While durable responses and prolonged survival have been demonstrated in some lung cancer patients treated with immuno-oncology (I-O) anti-PD-1 therapy, there remains a need to improve the ability to predict which patients are more likely to receive benefit from treatment with I-O. The goal of this challenge is to leverage clinical and biomarker data to develop predictive models of response to I-O therapy in lung cancer and ultimately gain insights that may facilitate potential novel monotherapies or combinations with I-O.

Immuno-oncology (I-O) therapy targeting the PD-1 pathway has transformed the treatment landscape in advanced non-small cell lung cancer (NSCLC), with the combination of I-O with or without chemotherapy being the current standard of care in the first-line setting for those patients who are ineligible for targeted therapy.1-5 While durable responses and prolonged survival have been demonstrated in some patients treated with I-O, there remains a high disease burden and a need to improve the ability to predict which patients are more likely to receive benefit from treatment with I-O.

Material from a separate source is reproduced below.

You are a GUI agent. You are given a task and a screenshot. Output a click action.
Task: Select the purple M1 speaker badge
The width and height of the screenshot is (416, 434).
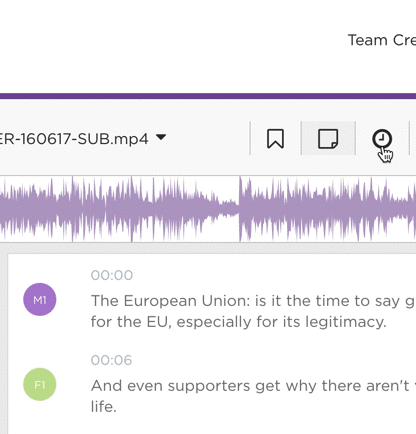[x=40, y=299]
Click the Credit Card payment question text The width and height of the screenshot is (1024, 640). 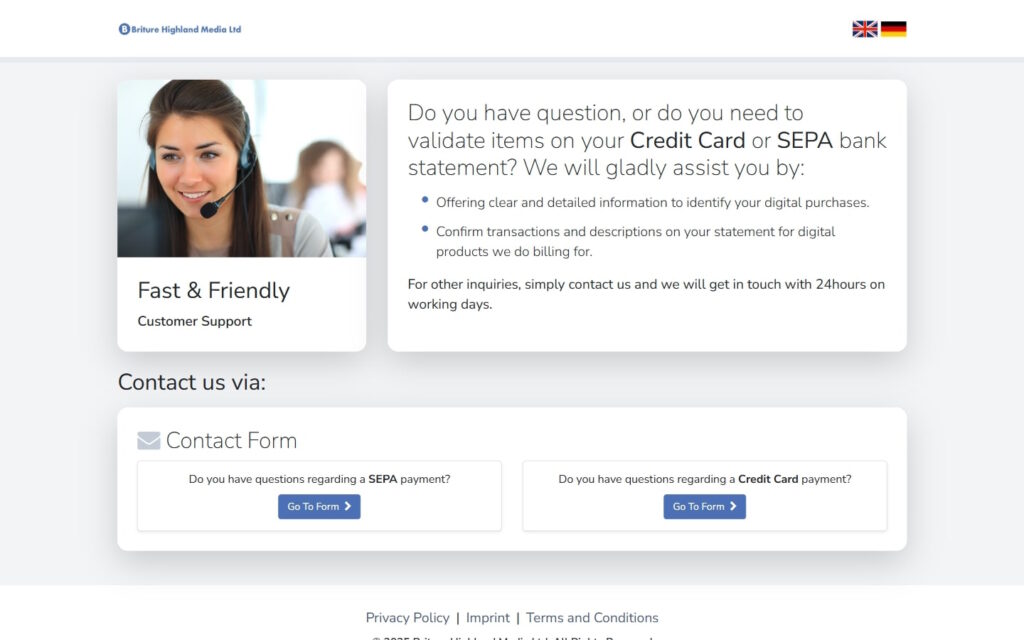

The Bristol Myers Squibb-Sage Bionetworks Anti–PD-1 Response Prediction DREAM Challenge is the first DREAM initiative and collaboration in the I-O space. Like other DREAM Challenges, the Anti–PD-1 Challenge is a crowdsourced effort that looks to advance our understanding of foundational questions in biomedicine through open-science collaboration. We invite experts and innovators in genomics, computational biology, and translational biomarker development to participate in this Challenge that aims to identify predictive biomarkers for I-O therapy in lung cancer. The deidentified, validation dataset for this Challenge comes from an international, randomized, open-label phase 3 trial (CheckMate 026) of anti-PD-1 nivolumab vs platinum-based chemotherapy in patients with previously untreated advanced NSCLC.6 By exploring RNA-sequencing data for predictive signals of efficacy and resistance to nivolumab, the Anti–PD-1 Challenge seeks to improve our ability to appropriately select patients most likely to benefit from I-O treatment and to gain insights that may facilitate potential novel monotherapies or combinations with I-O.